Retype the lines of the entries below exactly, from the line containing "The height and width of the screenshot is (316, 541)." through the end of the entries, leaving out the pictures.

Records
•••••

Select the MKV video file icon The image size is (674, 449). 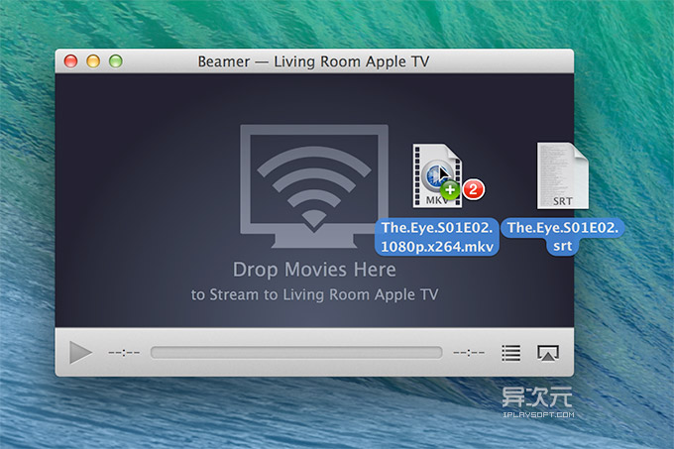[436, 176]
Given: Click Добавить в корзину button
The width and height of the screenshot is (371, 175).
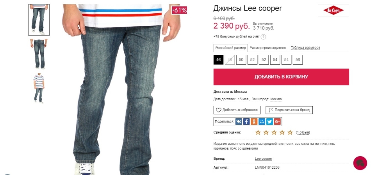Looking at the screenshot, I should (x=281, y=77).
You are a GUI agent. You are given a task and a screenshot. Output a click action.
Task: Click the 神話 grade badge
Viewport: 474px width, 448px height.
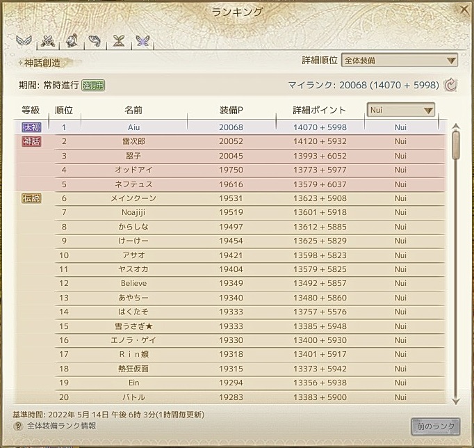31,142
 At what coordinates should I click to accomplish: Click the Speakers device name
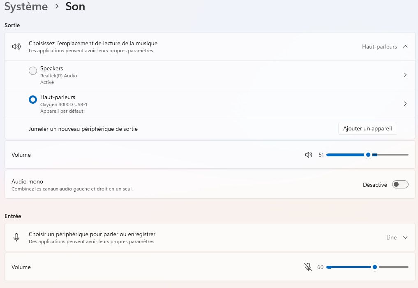(x=51, y=68)
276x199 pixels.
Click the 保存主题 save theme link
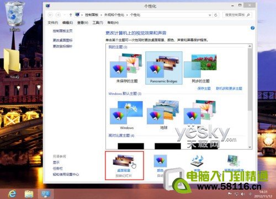204,88
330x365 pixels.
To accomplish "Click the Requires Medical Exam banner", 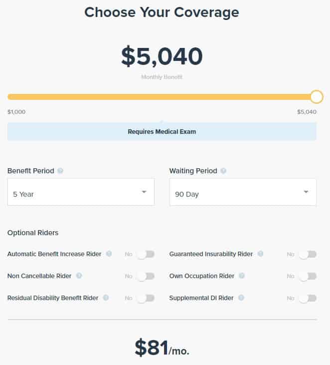I will [x=162, y=132].
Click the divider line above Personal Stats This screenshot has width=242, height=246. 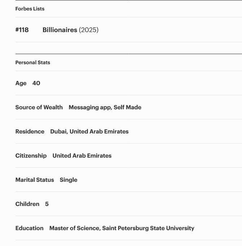pos(129,54)
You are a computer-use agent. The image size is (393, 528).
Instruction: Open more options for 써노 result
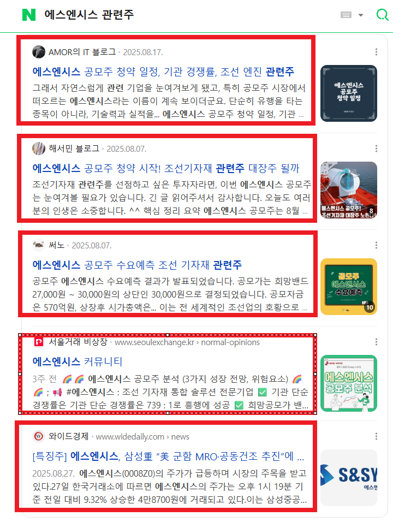376,245
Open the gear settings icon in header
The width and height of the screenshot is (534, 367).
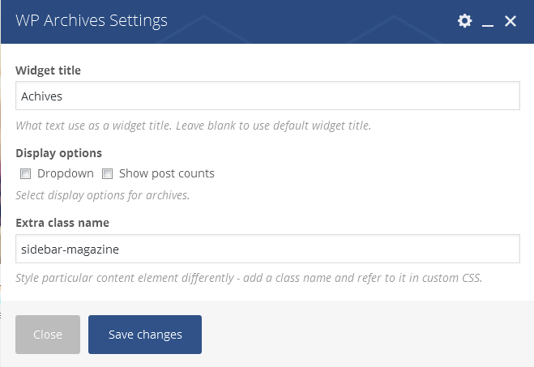tap(464, 21)
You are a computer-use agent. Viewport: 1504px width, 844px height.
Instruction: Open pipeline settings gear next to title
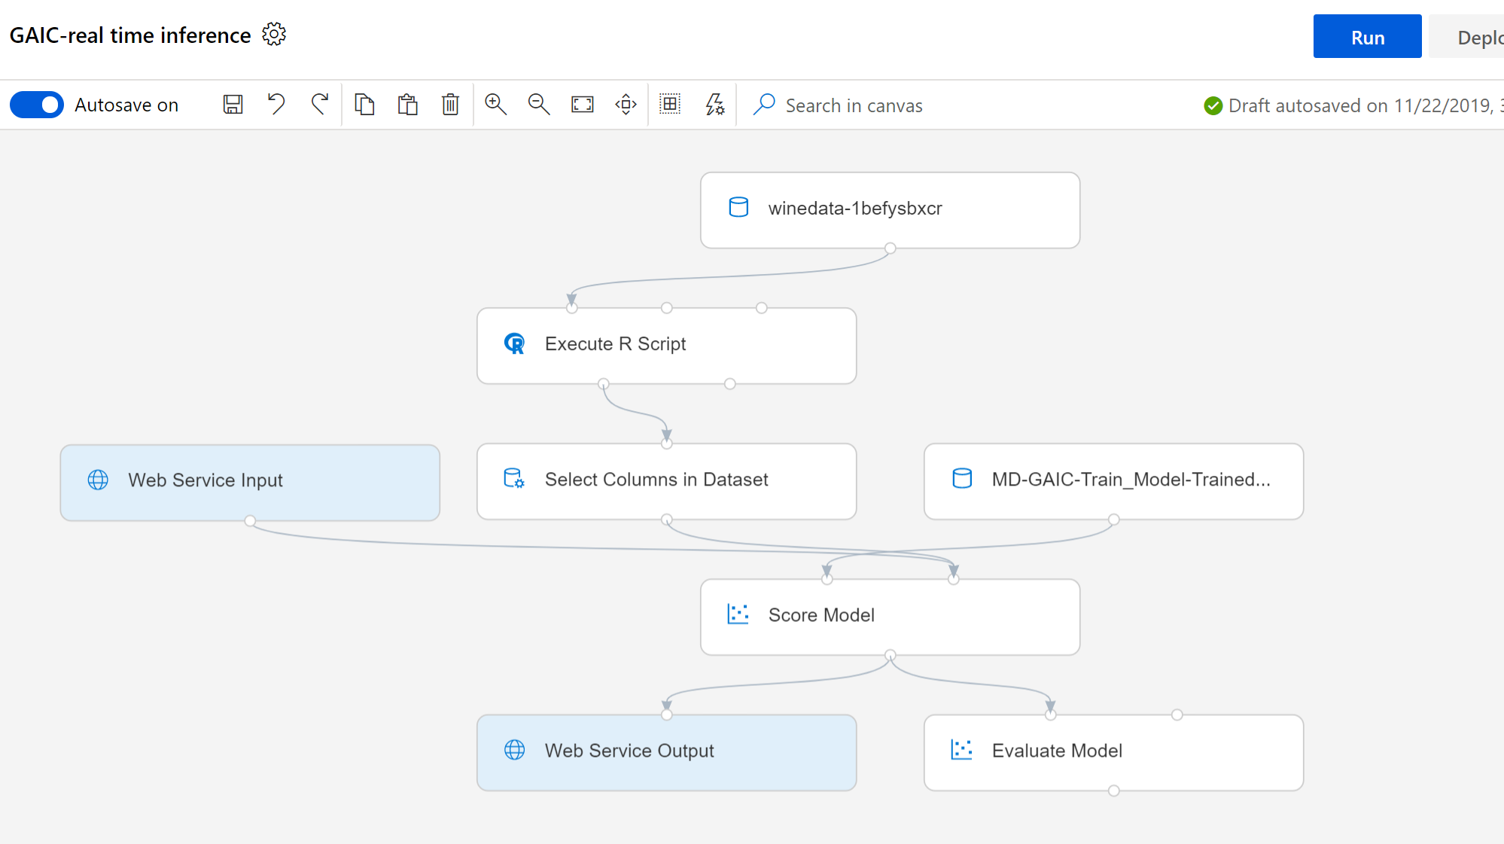[274, 35]
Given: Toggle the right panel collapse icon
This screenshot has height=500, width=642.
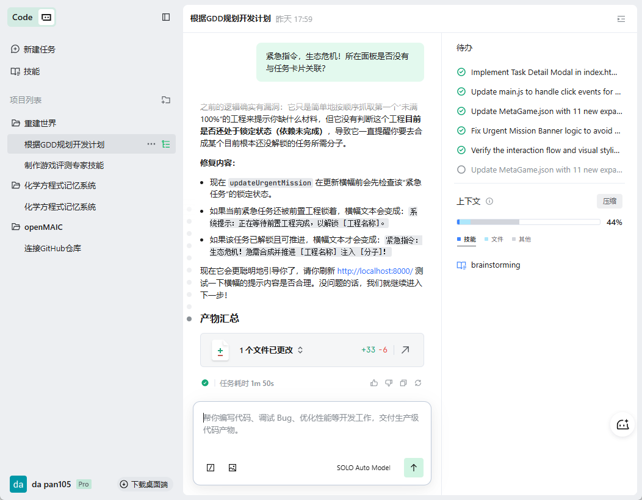Looking at the screenshot, I should tap(621, 19).
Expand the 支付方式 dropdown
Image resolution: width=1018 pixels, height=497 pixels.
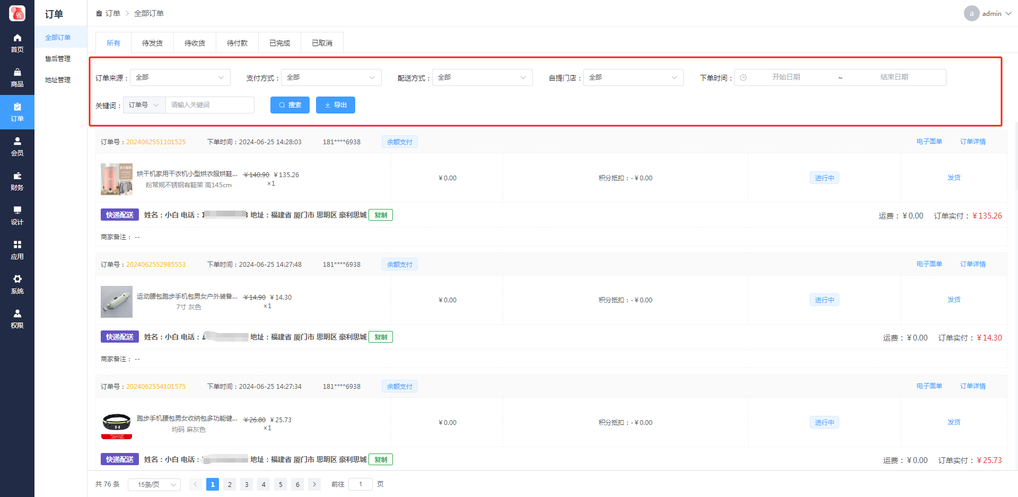(331, 77)
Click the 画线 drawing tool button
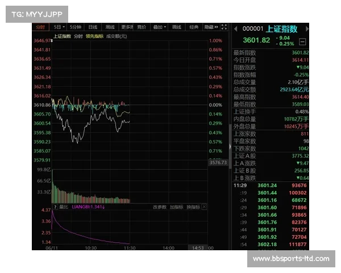341x273 pixels. point(177,27)

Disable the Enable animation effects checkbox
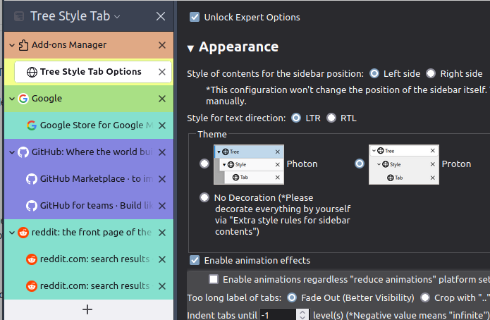pyautogui.click(x=195, y=260)
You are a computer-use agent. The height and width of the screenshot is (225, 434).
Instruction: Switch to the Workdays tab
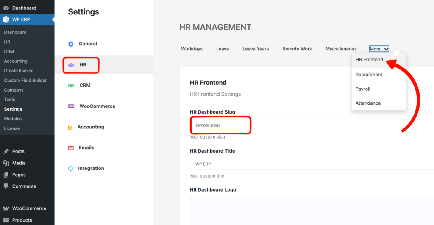point(192,49)
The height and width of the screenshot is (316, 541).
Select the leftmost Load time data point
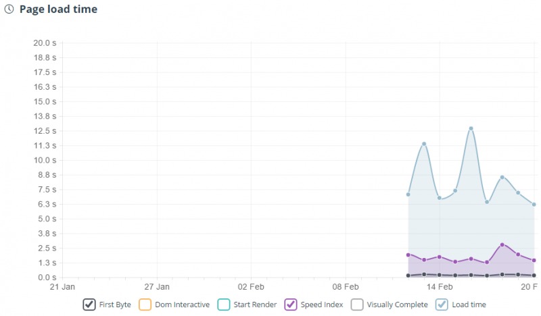(x=408, y=194)
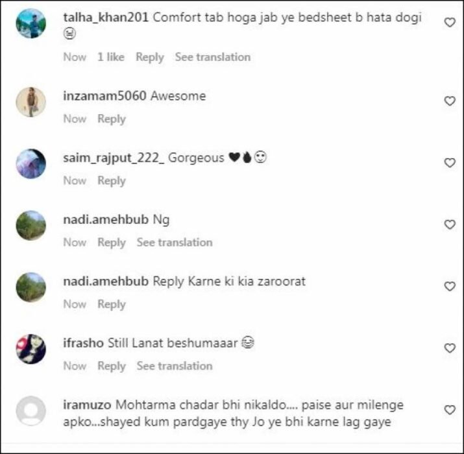464x454 pixels.
Task: See translation of talha_khan201's comment
Action: pyautogui.click(x=213, y=57)
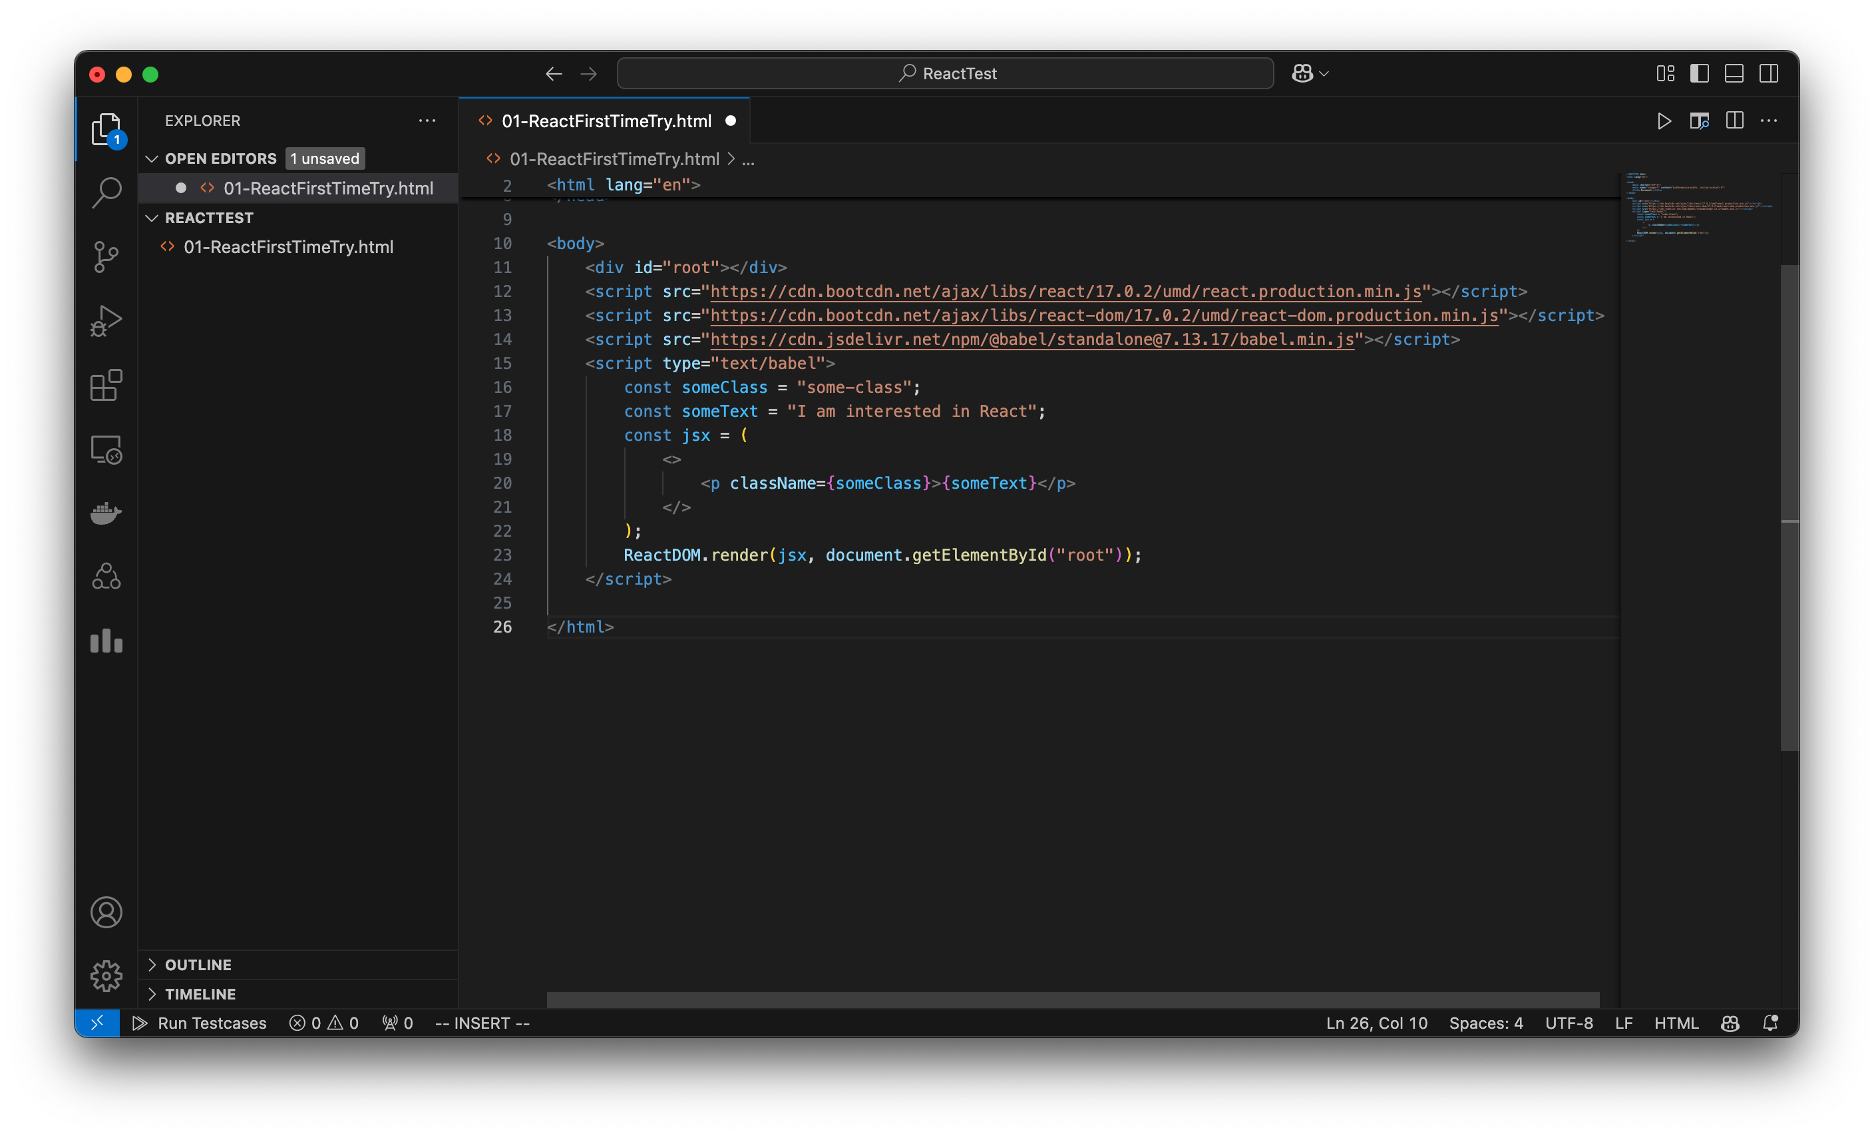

•••••

### Completed exercise
The height and width of the screenshot is (316, 541).
Select the leftmost Load time data point
(x=408, y=194)
464x454 pixels.
Task: See translation of talha_khan201's comment
Action: pyautogui.click(x=213, y=57)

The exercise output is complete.